Oggi Stoner continua la sua vita di long seller. Possiamo definirlo un classico nella definizione calviniana “un classico è un libro che non ha mai finito di dire quel che ha da dire”.
Ma perché un libro diventa un classico? Perché diventa un cult? Forse dobbiamo ricollegarci a quella definizione di inattualità di cui parlavamo prima. Stoner parla delle vicende del suo tempo senza essere ancorato al suo tempo. La nostra vita, la nostra epoca non contano. È l’inattualità che lo rende eterno. Non serva combattere, ribellarsi alle peripezie e ai personaggi che incontriamo sul nostro cammino: le cose accadono lo stesso, il tempo passa comunque. Ma la letteratura può essere eterna.

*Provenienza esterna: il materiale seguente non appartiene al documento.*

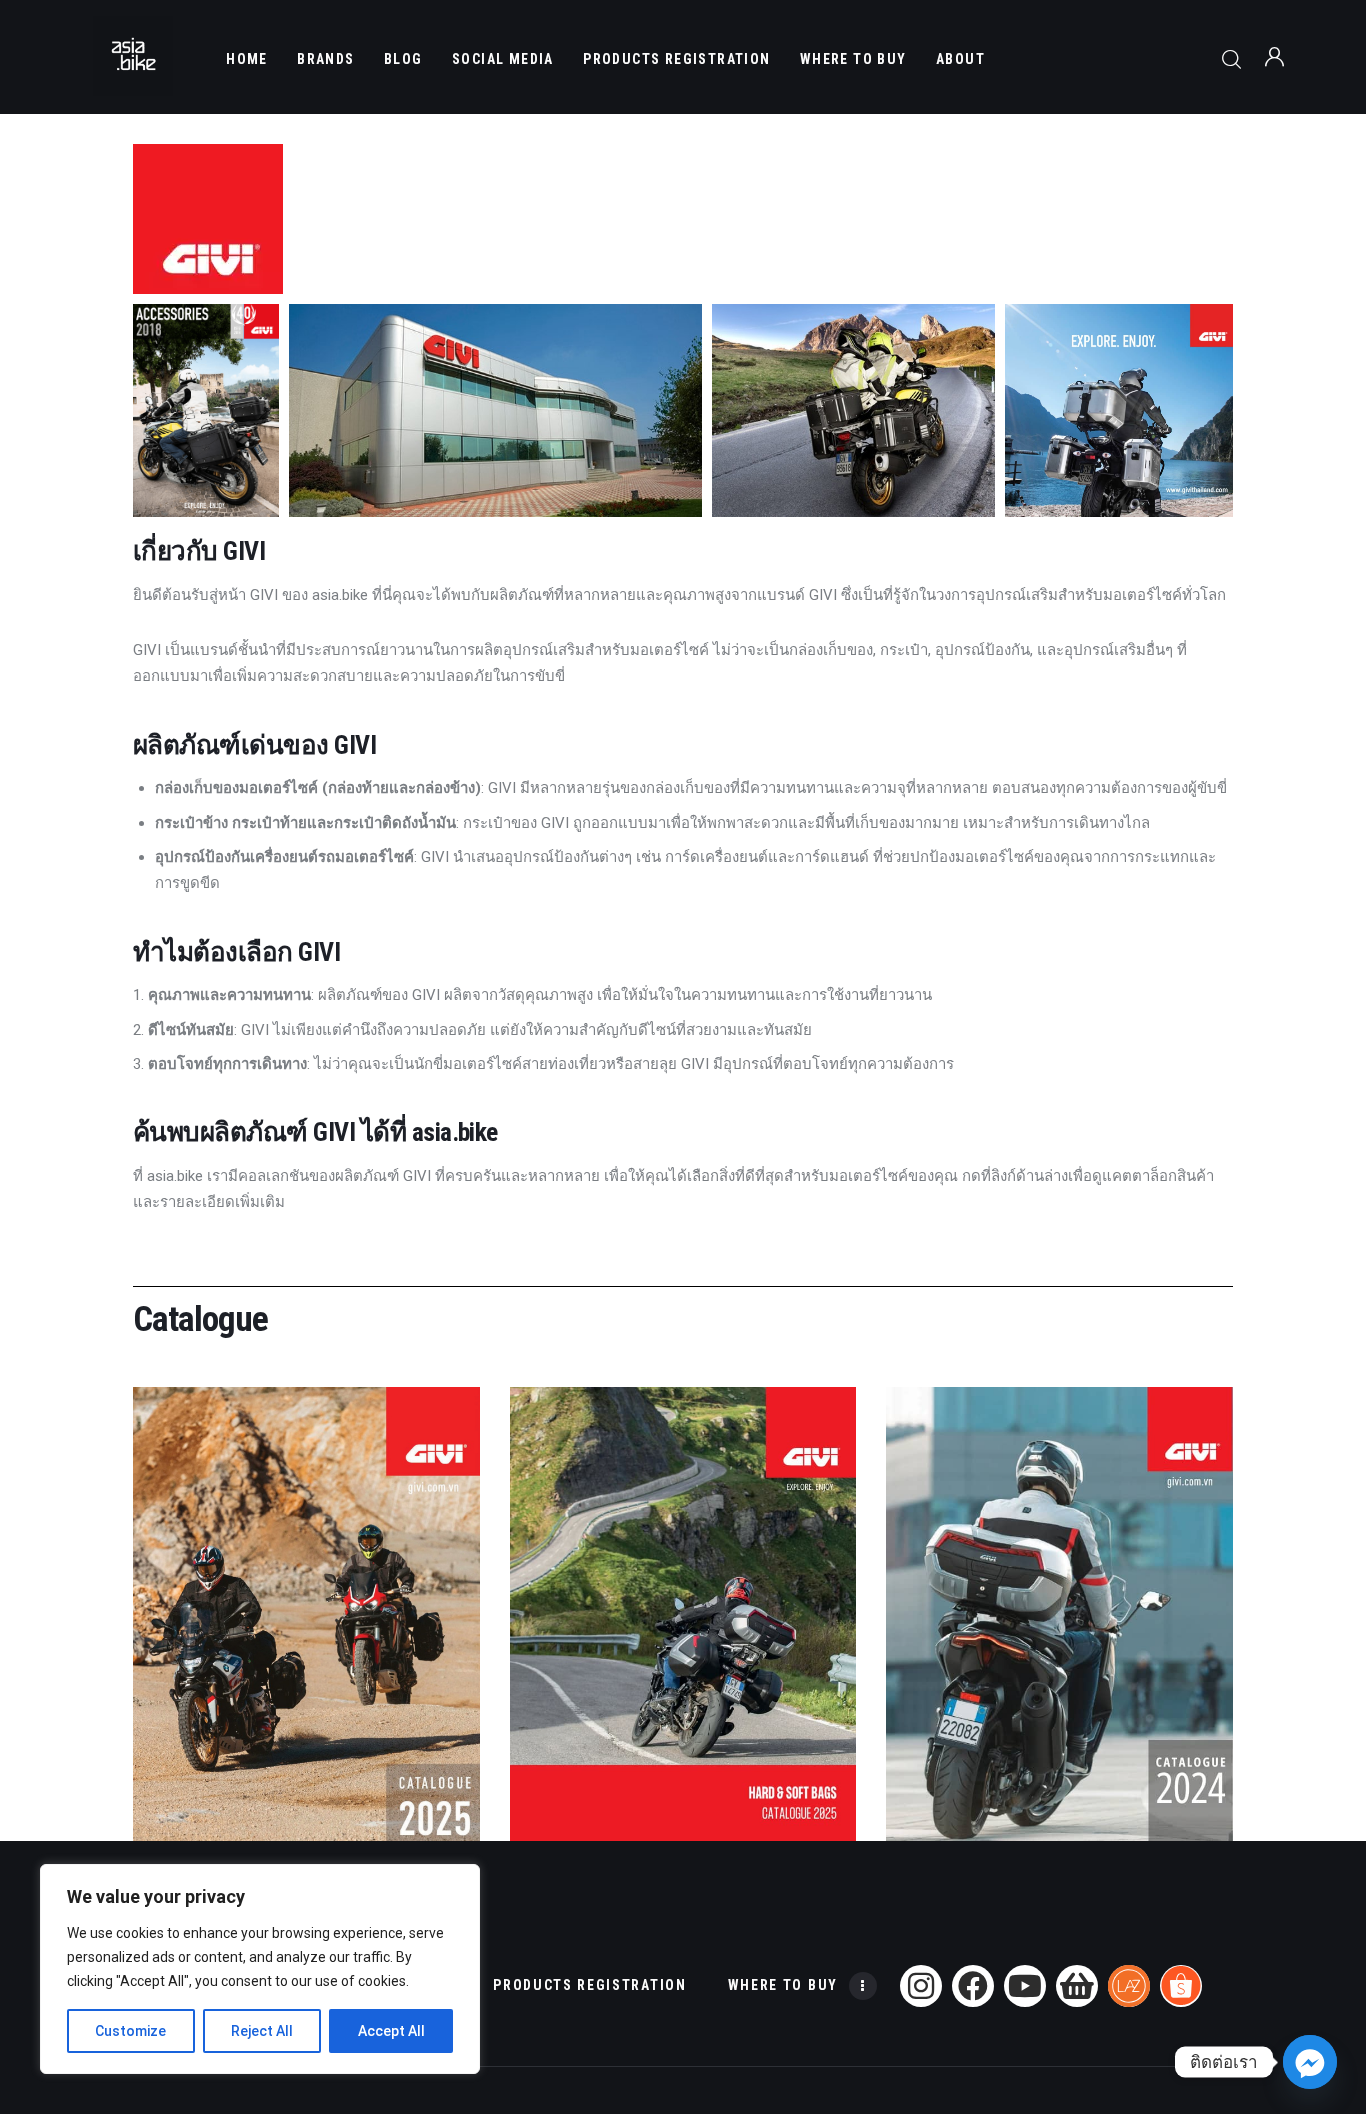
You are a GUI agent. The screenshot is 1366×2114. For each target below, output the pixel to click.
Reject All (262, 2031)
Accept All (391, 2031)
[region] (260, 1969)
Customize (130, 2031)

Sicuramente le tematiche affrontate sono universali e perenni: il senso della vita, l’etica del lavoro, l’importanza dell’insegnamento e la gratificazione che ne deriva, il valore della letteratura, la ricerca dell’amore e dell’amicizia. Ma il romanzo ci insegna anche a combattere il nostro egoismo, ci presenta l’arrivismo (di cui oggi soffriamo tutti) come valore negativo, ci mostra il successo personale non come apice da raggiungere ma come forma di prevaricazione sul prossimo. Il rifiuto alla lotta, alle proprie ambizioni personali, fanno di Stoner un personaggio alieno all’umanità. Forse proprio questo aspetto esercita sul lettore una funzione di specchio, si insinua nell’animo di ognuno di noi e risveglia la nostra coscienza, ci illumina una via da seguire per nasconderci dal nostro stesso egoismo e quella via non può che condurre all’interno di un libro.
Possiamo parlare, quindi, di metaletteratura, di osservazione del ruolo della letteratura attraverso un romanzo. Se dovessimo definire quel ruolo attraverso Stoner, parleremo di rifugio, che poi è il rifugio che trova Stoner stesso. E che spera di trovare anche dopo la morte.
Ecco le parole finali del romanzo: Aprì il libro, e mentre lo faceva, il libro smise di essere il suo. Lasciò correre le dita sulle pagine e sentì un fremito, come se quelle fossero vive. Il fremito gli attraversò le dita e corse lungo la carne e le ossa. Ne era profondamente cosciente e aspettò fino a sentirsene avvolto, finché l’eccitazione di un tempo, simile al terrore, non lo immobilizzò nel punto in cui era steso. La luce del sole, attraversando la finestra, brillò sulla pagina e lui non riuscì a vedere cosa c’era scritto. Le dita si allentarono e il libro che teneva si mosse piano e poi rapidamente lungo il corpo immobile, cadendo infine nel silenzio della stanza”.